1799年、ナポレオンがエジプト遠征から持ち帰ったっというカシミヤショールは、皇妃ジョゼフィーヌの心を奪い瞬く間にヨーロッパの貴婦人の憧れの的となりました。それは中世から、インドでも王家の人々しかまとうことの出来ない貴重な布で、いつしか「王家の布」と呼ばれることになります。
1790年パリのモード雑誌であった「ジュナル・デ・ラ・モード・エ・デュ・ダウ」がインドからのショールを取り上げて以来、パリでショールが流行るようになります。当時のショールはすべてインドのカシミヤ・ショールのことでありました。

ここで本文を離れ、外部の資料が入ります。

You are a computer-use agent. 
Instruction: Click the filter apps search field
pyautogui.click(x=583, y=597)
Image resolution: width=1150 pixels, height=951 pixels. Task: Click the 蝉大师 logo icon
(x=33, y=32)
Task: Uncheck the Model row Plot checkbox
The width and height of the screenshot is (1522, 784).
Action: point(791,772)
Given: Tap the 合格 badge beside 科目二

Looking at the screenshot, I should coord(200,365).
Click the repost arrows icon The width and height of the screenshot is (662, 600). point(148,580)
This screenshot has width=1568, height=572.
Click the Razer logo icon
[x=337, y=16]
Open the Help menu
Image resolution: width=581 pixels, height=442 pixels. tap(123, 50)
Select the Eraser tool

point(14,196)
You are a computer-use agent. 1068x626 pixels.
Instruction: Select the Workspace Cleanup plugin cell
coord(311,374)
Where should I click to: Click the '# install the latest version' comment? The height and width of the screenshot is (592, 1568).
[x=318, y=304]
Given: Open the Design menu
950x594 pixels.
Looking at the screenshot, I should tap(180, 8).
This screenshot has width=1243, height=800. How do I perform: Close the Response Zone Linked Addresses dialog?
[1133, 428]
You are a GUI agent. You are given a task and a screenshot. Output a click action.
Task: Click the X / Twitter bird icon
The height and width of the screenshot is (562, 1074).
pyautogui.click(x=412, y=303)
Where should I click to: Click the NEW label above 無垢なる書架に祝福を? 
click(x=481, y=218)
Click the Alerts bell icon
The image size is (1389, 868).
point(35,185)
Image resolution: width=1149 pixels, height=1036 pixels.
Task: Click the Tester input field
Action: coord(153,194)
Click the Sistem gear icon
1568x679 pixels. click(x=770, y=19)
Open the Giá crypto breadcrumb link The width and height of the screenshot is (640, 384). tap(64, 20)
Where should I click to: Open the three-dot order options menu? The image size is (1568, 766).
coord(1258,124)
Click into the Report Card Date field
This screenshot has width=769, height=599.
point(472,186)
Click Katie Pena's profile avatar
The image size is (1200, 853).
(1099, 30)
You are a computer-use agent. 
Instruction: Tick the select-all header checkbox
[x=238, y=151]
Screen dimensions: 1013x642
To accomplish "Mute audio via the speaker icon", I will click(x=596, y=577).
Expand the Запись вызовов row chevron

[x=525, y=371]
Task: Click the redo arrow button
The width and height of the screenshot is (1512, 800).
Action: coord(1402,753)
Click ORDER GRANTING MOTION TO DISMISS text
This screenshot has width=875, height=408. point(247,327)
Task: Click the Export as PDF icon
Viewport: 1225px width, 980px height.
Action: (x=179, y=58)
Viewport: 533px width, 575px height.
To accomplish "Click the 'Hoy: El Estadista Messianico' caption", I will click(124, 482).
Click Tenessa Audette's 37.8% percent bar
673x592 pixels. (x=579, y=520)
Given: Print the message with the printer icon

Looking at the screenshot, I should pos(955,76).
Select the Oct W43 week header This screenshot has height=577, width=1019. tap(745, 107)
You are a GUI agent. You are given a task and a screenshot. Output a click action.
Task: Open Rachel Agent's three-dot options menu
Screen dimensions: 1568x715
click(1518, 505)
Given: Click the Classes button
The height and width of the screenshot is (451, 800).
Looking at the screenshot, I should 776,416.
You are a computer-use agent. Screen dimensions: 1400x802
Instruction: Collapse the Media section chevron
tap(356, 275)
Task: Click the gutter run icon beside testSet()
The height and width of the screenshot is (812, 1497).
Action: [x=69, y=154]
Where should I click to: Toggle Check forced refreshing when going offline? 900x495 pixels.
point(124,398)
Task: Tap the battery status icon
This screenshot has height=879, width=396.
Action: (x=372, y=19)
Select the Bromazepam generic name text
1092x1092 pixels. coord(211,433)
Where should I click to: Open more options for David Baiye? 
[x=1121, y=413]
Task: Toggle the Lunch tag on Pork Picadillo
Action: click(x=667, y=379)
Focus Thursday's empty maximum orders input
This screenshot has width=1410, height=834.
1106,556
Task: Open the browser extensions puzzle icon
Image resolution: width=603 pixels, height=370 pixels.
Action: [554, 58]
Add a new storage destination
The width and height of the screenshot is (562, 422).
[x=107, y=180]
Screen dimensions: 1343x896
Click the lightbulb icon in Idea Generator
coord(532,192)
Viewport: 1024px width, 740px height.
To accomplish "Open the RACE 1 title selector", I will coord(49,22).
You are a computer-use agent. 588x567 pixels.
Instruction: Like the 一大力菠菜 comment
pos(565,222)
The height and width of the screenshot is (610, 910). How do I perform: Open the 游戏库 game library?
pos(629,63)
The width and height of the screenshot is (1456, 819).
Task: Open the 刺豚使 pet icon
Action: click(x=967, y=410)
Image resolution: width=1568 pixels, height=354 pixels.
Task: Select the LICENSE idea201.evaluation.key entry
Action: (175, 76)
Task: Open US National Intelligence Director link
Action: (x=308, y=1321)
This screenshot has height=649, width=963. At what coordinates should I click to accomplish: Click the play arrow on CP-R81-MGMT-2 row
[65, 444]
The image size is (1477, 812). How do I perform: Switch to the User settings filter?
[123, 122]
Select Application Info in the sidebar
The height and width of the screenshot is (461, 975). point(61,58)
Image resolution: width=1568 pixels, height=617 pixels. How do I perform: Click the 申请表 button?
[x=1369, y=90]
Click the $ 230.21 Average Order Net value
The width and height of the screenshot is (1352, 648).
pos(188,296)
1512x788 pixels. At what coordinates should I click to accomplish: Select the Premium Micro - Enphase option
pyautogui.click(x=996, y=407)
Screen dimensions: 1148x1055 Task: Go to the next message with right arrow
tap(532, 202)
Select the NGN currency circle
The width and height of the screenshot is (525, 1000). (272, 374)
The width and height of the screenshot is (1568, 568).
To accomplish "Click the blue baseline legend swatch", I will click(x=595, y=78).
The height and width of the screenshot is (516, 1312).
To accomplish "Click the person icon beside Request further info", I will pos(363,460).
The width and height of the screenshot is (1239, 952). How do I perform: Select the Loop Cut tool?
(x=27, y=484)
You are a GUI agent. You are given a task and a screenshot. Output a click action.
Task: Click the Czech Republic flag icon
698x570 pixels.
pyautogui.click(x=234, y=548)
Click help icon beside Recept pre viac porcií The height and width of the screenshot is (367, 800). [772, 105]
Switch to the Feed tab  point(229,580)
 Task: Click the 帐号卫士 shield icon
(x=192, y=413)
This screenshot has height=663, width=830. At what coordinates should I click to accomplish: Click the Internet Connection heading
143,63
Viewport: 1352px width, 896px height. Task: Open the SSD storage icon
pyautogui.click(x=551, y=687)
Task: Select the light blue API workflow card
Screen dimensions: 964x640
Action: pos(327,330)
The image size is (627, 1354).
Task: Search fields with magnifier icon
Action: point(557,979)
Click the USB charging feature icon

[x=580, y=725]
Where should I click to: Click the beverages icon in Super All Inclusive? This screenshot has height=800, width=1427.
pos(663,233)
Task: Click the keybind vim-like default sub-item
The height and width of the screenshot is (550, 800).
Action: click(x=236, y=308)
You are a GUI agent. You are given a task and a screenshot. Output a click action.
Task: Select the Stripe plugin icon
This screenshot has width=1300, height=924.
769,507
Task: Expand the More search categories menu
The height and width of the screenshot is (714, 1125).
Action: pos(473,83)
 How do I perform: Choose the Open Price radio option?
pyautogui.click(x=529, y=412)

カシミヤは細く柔軟で独特のぬめりがあり、保温性と保湿性に優れた高級素材であります。平均標高焼く1800m、高い所では約8000mにも達するKashmir(カシミール)と言われるインド北西部の高原地帯生息している独特の山羊がカシミヤと呼ばれる上質な繊維を生み出しています。カシミール地方では、15世紀後半より、この良質な獣毛を利用してショールの生産が始まったと伝えられています。

Pashminaとは
ここで、同じカシミヤ・ショールで、普通と極上とは一体何がどう違うのかというところですが、それは使用する糸の違いにあります。上質のカシミヤ・ショールは特に”パシュミナ”と呼ばれます。材料は中央アジアに生息する野生山羊で、現在は飼育されることもあるカプラヒルカスやヒマラヤ野生山羊のカプラアィベックスそしてアンティロープ等から採れる柔らかい毛です。ペルシャ語でPashmは「あらゆる種類の毛」を意味し、minaは「最上の」を意味します。この柔らかい毛はこの地域の厳しい寒さから身を守る為に動物が生やすもので、最も良質なのは、胴(腹)の下に生える毛です。これがカシミヤショールの主な生産源となります。
更に高品質カシミールショール(パシュミナ)の範囲となるのは、前述した山羊の種類の家畜山羊で高度約2700m付近で棲息しているものから搾取して手織りしたカシミヤ織のことで、現在も生産量は僅かです。ahujasonsでパシュミナとして扱っているショールは、全て厳選された貴重な山羊の毛を使用しています。
※日本では、パシュミナという品質表記が認められていないため、パシュミナでもカシミヤと表記しています。